Santa Fe Passage is a 1955 American Western film directed by William Witney and starring John Payne, Faith Domergue and Rod Cameron.

Plot
Kirby Randolph (John Payne) is a veteran scout who comes to hate all Indians after being betrayed by a Kiowa chief called Satank (George Keymas), whose massacre killed many men and ruined Kirby's reputation.

Kirby and his partner Sam Beekman (Slim Pickens) are offered work by Jess Griswold (Rod Cameron), who believes a man deserves a second chance. Kirby immediately demands that an old Indian woman, Ptewaquin (Irene Tedrow), be ordered off the wagon train, but her young companion Aurelie St. Clair (Faith Domergue) refuses to part ways with her.
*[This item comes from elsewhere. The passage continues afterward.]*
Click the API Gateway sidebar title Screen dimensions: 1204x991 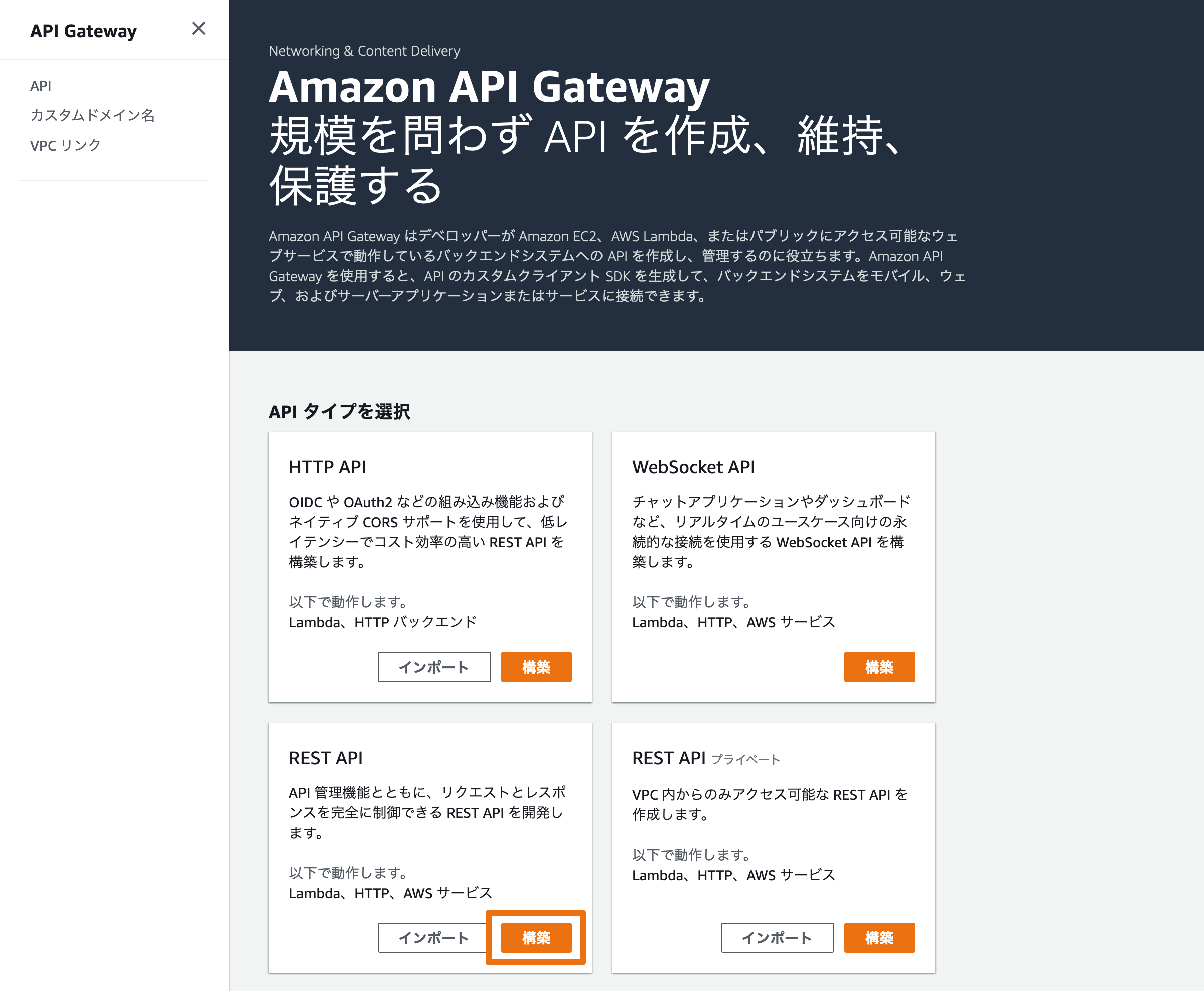tap(83, 31)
Aurelie has a half-interest in a shipment of ammunition being delivered to Mexican soldiers. The antagonism between her and Kirby changes to a mutual attraction after Kirby heroically saves several lives along the trail.

Jess, who also loves Aurelie, picks a fight with Kirby by disclosing that the girl is a "half-breed." The two men's differences are forgotten during an attack by Satank's men. A broken leg slows Jess, who volunteers to remain behind and keep fighting while the others escape.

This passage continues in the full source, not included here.